• DOCUMENT PASSAGE
########################################
Short Summary

Garber Park is a 13-acre wildland park owned by the City of Oakland located behind the Claremont Hotel in Claremont Canyon. Garber Park is home to significant stands of big-leaf maple, California buckeyes and regenerating coast live oak woodland and forest. The Garber Park Stewards vision is to safeguard the native wildland resources of Garber Park while reducing the risk of wildfire and improving the trail system.

Friday, May 13, 2011

A New Feature - Flower of the Month


With April's "Flower of the Month"--Giant Vetch--we are presenting the first of a series of feature articles that look a little closer at Garber Park and its many wildland treasures.  We will select a native flower that is prominent in a particular month, that you might easily see from the Loop Trail, and that has ecologic significance both for Garber Park and for wildland on the East Bay ridge in general. 
In creating this feature we acknowledge and build upon Kay Loughman's pioneering website, Wildlife in the North Hills, http://www.nhwildlife.net/, where a beautiful catalog of carefully identified wildland species may be found.  Kay's work is both inspiration and archive for our new feature, in which we hope to present the individual or community, the species, the context, the range where we know it, and the overall health of the plant. 
In considering these several aspects, we wish to explore what we often discover in Garber Park--Garber is vitally related to the larger biologic unity of the remaining wildland in the East Bay.  Our task as Stewards is to promote the preservation of the entire expanse by understanding and protecting our local communities.
########################################
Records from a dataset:
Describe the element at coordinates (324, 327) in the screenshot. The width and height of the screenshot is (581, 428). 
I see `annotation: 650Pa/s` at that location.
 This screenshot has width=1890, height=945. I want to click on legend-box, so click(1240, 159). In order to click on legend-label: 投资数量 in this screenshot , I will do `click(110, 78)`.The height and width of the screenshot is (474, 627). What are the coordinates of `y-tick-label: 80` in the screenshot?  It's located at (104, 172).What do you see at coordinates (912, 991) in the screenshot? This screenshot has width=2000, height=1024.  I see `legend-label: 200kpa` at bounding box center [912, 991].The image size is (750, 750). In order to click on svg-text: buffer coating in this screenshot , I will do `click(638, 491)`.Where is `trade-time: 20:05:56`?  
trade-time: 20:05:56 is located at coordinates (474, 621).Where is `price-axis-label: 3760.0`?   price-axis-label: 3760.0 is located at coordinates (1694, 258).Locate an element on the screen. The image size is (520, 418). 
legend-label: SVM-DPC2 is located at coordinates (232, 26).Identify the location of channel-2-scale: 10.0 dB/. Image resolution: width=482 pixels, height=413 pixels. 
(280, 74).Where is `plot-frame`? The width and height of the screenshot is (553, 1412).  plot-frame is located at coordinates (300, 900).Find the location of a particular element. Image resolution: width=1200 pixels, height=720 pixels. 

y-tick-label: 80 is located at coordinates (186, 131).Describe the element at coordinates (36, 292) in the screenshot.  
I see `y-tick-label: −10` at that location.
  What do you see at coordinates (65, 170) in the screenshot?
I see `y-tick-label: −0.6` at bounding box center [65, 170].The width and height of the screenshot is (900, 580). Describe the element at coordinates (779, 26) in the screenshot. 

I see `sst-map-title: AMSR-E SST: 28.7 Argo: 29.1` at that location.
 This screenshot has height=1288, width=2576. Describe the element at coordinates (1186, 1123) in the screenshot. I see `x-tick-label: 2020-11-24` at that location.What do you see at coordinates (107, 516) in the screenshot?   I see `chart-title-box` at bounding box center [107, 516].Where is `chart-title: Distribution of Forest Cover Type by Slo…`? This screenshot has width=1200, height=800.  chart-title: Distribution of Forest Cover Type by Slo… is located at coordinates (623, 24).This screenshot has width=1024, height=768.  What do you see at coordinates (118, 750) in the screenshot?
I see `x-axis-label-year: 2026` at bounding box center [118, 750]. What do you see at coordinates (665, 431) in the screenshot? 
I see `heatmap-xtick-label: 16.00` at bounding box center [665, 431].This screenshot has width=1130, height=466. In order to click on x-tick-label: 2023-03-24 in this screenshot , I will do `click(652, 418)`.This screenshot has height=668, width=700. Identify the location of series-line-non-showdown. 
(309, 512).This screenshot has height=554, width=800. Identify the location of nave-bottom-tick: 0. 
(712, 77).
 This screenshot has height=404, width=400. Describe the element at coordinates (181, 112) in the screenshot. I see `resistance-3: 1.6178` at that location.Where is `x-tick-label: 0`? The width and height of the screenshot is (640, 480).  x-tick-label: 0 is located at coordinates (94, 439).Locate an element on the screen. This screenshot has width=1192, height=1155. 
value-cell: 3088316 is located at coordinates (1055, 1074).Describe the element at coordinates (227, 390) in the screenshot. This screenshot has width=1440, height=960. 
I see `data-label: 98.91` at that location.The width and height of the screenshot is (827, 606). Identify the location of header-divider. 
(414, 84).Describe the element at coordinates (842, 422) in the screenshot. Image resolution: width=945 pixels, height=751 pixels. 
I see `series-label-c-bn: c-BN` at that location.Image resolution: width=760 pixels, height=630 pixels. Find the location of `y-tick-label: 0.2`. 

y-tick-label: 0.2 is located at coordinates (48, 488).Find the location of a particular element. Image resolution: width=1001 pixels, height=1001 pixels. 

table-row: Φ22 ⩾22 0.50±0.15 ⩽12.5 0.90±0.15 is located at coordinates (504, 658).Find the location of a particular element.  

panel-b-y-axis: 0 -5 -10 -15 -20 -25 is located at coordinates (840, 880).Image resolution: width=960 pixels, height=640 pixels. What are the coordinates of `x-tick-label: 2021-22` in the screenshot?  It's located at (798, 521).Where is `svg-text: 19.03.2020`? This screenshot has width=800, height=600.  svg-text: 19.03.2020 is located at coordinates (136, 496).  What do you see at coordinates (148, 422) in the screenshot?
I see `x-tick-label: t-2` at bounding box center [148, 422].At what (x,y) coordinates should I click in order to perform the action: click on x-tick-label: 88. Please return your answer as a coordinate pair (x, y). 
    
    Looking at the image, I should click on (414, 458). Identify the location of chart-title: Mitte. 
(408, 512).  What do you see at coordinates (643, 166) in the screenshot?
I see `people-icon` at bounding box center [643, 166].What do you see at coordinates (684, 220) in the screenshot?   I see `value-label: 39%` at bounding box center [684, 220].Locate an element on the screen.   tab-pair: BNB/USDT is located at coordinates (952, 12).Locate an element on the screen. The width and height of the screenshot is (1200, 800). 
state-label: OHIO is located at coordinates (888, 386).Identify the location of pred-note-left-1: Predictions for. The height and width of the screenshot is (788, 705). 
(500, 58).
########################################
• REQUIRED ACTION A
Answer these questions using the Garber Park text.
(i) How large is Garber Park, in acres?
(ii) Which flower was chosen as April's "Flower of the Month"?
(iii) What is the name of Kay Loughman's website?
• REQUIRED ACTION B
Set down everything in the Garber Park text from "Friday, May 13, 2011" down to "ridge in general.", word for word.

• WRITTEN REPLY A
(i) 13 acres
(ii) Giant Vetch
(iii) Wildlife in the North Hills

• WRITTEN REPLY B
Friday, May 13, 2011

A New Feature - Flower of the Month


With April's "Flower of the Month"--Giant Vetch--we are presenting the first of a series of feature articles that look a little closer at Garber Park and its many wildland treasures.  We will select a native flower that is prominent in a particular month, that you might easily see from the Loop Trail, and that has ecologic significance both for Garber Park and for wildland on the East Bay ridge in general.